Adults - me included - are twits when it comes to hiding things. All of our presents for the children have been stuffed in our closet for the past six weeks - partially out of busyness and partially out of laziness. My two-year-old son or teenaged stepchildren could have walked in, taken a survey of their treasures and known all before Christmas Day. But you have to hope that by the late teen years, some of the snooping stops. And my toddler? Well, he likes the Christmas wrapping cardboard tubes best anyway.
Sometimes though, present snooping will get you. It got me one year, back in the '90s.
My parents tried many hiding places. One year, in the late 1980s, they hid my She-Ra: Princess of Power doll (she was the sister of He-Man from Masters of the Universe, very 80s) under their bed. For a month, I'd get her out of the Zellers bag and play with her, pretending to stroke her golden hair through the protective plastic. That same year, they bought me one of those white charity teddy bears The Bay always used to sell - they had little red scarves. I played with him, too in the days leading up to Christmas because my parents hid him under their bed with She-Ra.
Love you mom and dad, but duh.
After that incident - because I confessed on Christmas I'd been playing with them forever - my parents started taking our presents to relatives' houses but that became a pain when you wanted to wrap them, or check them out to see what kind of batteries they took, so the gifts returned to our house. One year, when it was time to start snooping, I had a vision. I just instantly knew where everything was, so I went to the keys in our front hall and grabbed the one for the Volkswagon Jetta, an old car that was rusted to the ground in our garage that dad was always supposed to be doing something with, according to my mother. I popped the trunk open and there they were - the motherload. (If this was a TV show, a church choir dressed in burgundy robes would have popped out of the back seat and started to sing Hallelujah!)
And there, in the trunk, was a gift I hadn't asked for but one that was really creative and cool and useful, unlike so many other presents that parents buy teenagers.
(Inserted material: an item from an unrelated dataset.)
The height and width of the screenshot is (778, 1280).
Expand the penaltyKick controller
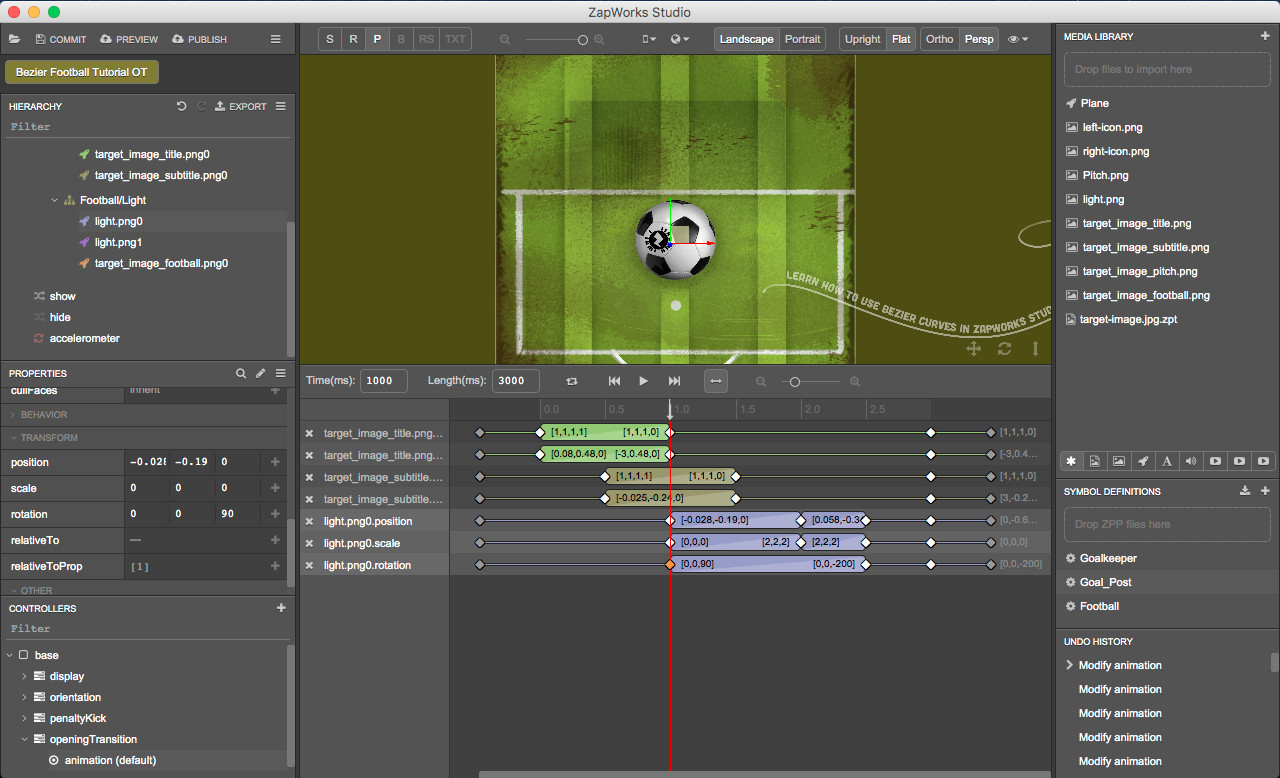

My parents had bought me a professional-style makeup mirror, one with lights so that you could change the colour and brightness of the lights to office, or evening or daytime so that your makeup would be suited to your environment. I loved it. I was excited. I had great parents.
On Christmas morning, I opened gift after gift after gift, waiting for my makeup mirror. I got junky jewelry and bad turtlenecks and a nice hair brush set from my brother. I didn't mind these gifts because I knew the mirror was coming. But as the morning went on, there was no mirror. And then, Christmas seemed to be over. But I thought my parents were just tricking me.
"Christmas is done. Did you have a good one?" my mother asked.
I sat there looking smug, knowing they were going to pull out one last gift for my brother and me.
And then, so predictable, my dad reached behind his chair and pulled out another gift - it was the makeup mirror. I knew the shape of the box.
"Here you go," my dad said ...
... and he handed the box to my mother.

Crosbiemania wishes everyone a very merry Christmas and reminds everyone that snoopers never prosper.